Stevens: -1.99 (0.03)
Breyer: -1.63 (-0.51)
Ginsberg: -1.51 (-0.33)
Souter: -1.48 (0.97)
Kennedy: 0.14 (1.15)
Alito: 1.38 (1.4)
Roberts: 1.44 (1.48)
Scalia: 2.71 (1.43)
Thomas: 4.83 (2.73)

Most Justices in recent memory have grown more liberal during their term of service on the court. Justice Rehnquist started at 3.98 and ended at 1.5, for example. O'Connor started at 1.5 and ended at -0.04. Blackmun started at 1.9 and ended at -1.86. Powell started at 1.52 and ended at 0.76. Marshall started at -0.96 and ended at -4.31.

Even Scalia who reached peak conservativism in 2000 at 3.47 has declined every year since then to his current 2.71. Justice Thomas, meanwhile, has just grown more and more conservative during his tenure.

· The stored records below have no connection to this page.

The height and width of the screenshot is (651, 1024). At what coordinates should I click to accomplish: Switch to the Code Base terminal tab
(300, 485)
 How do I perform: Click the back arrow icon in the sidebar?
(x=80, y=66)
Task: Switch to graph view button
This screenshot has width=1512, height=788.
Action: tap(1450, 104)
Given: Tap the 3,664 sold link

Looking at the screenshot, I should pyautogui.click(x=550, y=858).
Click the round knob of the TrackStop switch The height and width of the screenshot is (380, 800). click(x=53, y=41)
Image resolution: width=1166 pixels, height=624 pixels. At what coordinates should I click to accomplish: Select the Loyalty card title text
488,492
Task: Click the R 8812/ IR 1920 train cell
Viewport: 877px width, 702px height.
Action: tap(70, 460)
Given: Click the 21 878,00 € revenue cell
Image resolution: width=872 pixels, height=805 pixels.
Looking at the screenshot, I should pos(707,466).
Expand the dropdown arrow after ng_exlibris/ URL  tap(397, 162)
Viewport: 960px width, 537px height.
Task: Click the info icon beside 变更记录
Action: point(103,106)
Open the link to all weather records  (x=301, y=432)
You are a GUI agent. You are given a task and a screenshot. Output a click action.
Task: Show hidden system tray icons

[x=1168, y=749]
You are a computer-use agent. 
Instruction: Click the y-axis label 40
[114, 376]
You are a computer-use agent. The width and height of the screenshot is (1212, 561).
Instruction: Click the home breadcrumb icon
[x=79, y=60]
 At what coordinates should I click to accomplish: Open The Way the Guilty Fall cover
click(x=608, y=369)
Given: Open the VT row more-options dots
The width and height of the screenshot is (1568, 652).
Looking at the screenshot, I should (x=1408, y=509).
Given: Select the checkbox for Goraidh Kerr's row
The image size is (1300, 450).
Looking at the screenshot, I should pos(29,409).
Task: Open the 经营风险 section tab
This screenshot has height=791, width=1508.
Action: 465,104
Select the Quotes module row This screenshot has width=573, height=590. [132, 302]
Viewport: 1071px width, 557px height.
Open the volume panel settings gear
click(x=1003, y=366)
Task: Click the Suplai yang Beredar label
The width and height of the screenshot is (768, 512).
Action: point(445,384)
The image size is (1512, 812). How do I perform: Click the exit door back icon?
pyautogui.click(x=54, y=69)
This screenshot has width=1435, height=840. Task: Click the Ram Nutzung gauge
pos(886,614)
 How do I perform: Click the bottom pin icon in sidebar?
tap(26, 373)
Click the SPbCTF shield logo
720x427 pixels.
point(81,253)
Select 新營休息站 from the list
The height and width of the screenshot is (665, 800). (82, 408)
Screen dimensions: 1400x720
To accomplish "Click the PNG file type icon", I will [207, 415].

The median justice has been a moderate conservative (i.e. greater than 0 but less than 1.04) in every post-World War II year except from 1962-1968 where the median justice was a moderate liberal (i.e. less than zero but more than -0.85). The median justice when Roe v. Wade was decided (Byron White in 1972) was, ironically, more conservative than the median justice in any other year from 1937-2007.